Selected extract: Begin

Scientific classification
- Kingdom: Animalia
- Phylum: Chordata
- Class: Aves
- Clade: Strisores
- Order: Apodiformes
- Family: Trochilidae
- Genus: Oreotrochilus
- Species: O. leucopleurus
- Binomial name: Oreotrochilus leucopleurus Gould, 1847

= White-sided hillstar =

- Genus: Oreotrochilus
- Species: leucopleurus
- Authority: Gould, 1847
- Conservation status: LC

Species of hummingbird

The white-sided hillstar (Oreotrochilus leucopleurus) is a species of hummingbird in the "coquettes", tribe Lesbiini of subfamily Lesbiinae. It is found in Argentina, Bolivia, Chile.

==Taxonomy and systematics==

The white-sided hillstar was at one time proposed to be a subspecies of Andean hillstar (Oreotrochilus estella) but major taxonomies retain it as a species. It is monotypic.

==Description==

The white-sided hillstar is 13 to 15 cm long and weighs 7.9 to 8.4 g. Adults have a medium length slightly decurved black bill. The adult male has drab brown upperparts. It has a shiny green gorget with a black border that separates it from the white breast and belly. The belly has a wide blue-black stripe down its middle into the vent area. The somewhat rounded tail is bronzy black and its outer feathers have white at the base. The female is also dull brown above, and below as well. Its throat is pale with fine dark speckles. The tail is greenish black and the outer three or four pairs of feathers have much white at the bases and tips. The juvenile is overall more grayish than the adult and the male has a dark blue-green gorget.

==Distribution and habitat==

The white-sided hillstar is found in the Andes from central Bolivia's Cochabamba Department south through Chile to the Biobío Region and Argentina as far south as Santa Cruz Province. It inhabits puna grasslands with dwarf shrubs, cacti, and Puya. In elevation it generally ranges from 1200 to 4000 m but may go higher even to the snow line.

==Behavior==
===Movement===

The white-sided hillstar mostly leaves Chile during the Austral winter but some individuals simply move to lower elevations. There might also be some late winter or early spring movement further north than Cochabamba in Bolivia.

Selected extract: End
Record extracts: Begin

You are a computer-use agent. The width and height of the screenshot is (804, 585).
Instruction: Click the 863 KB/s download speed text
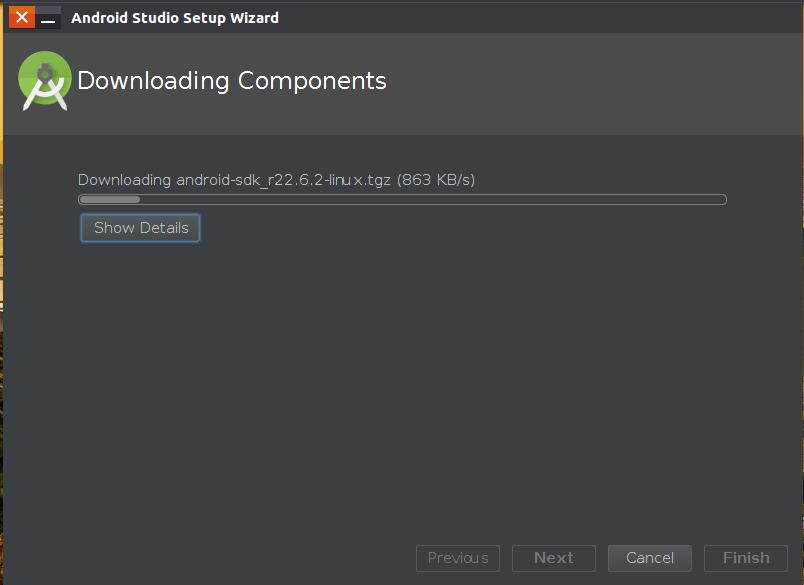[x=436, y=180]
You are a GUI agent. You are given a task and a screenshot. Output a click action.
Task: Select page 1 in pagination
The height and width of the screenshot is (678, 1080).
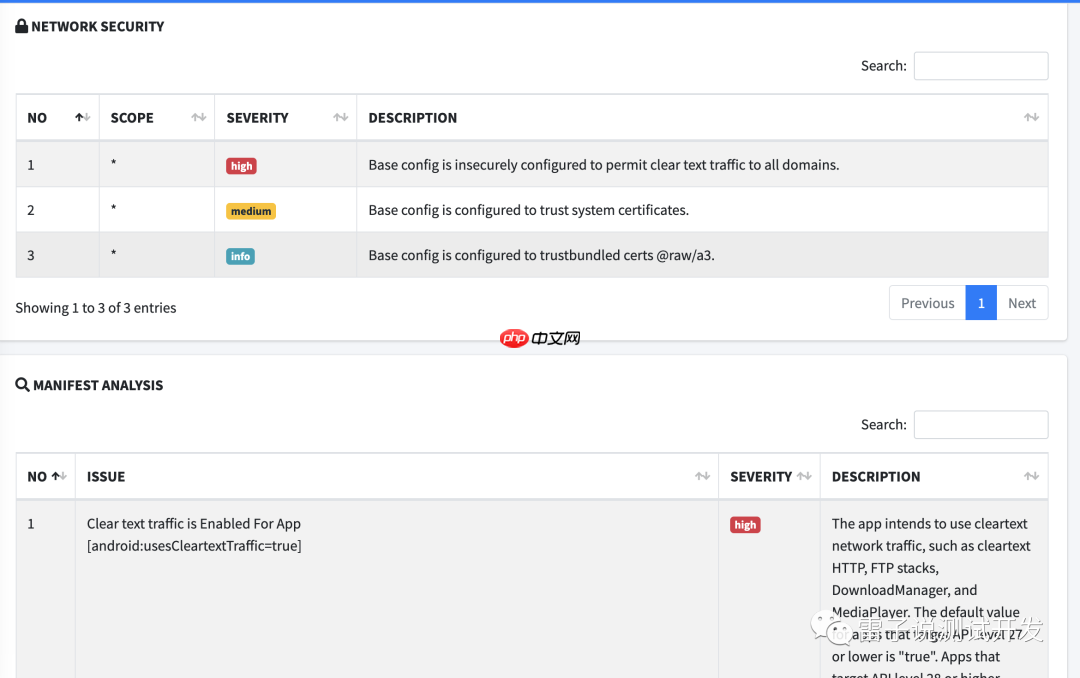(981, 303)
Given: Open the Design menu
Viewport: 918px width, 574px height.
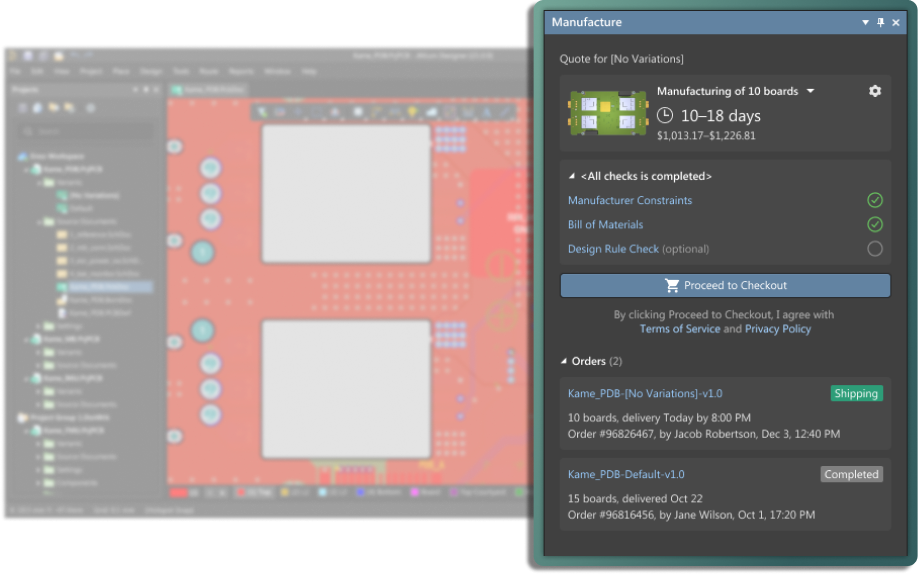Looking at the screenshot, I should coord(151,72).
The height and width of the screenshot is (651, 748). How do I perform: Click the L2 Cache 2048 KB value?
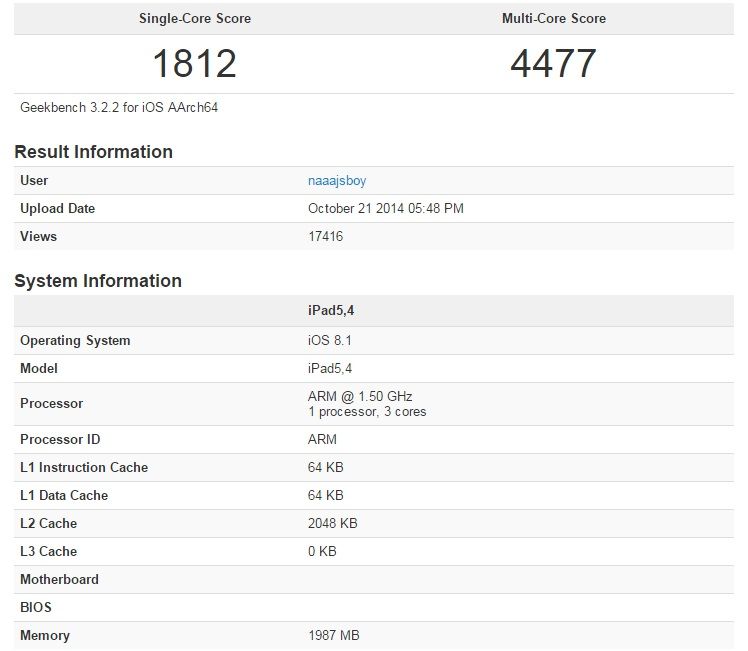pyautogui.click(x=333, y=524)
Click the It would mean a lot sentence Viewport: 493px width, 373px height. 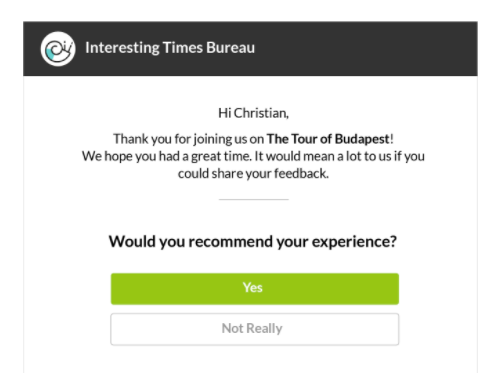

Record extracts: End

> [Description of the task] Please pull out the passage from the white-sided hillstar article starting at "The white-sided hillstar (Oreotrochilus" and ending at "Argentina, Bolivia, Chile.", copying it word for word.

> [Finished task]
The white-sided hillstar (Oreotrochilus leucopleurus) is a species of hummingbird in the "coquettes", tribe Lesbiini of subfamily Lesbiinae. It is found in Argentina, Bolivia, Chile.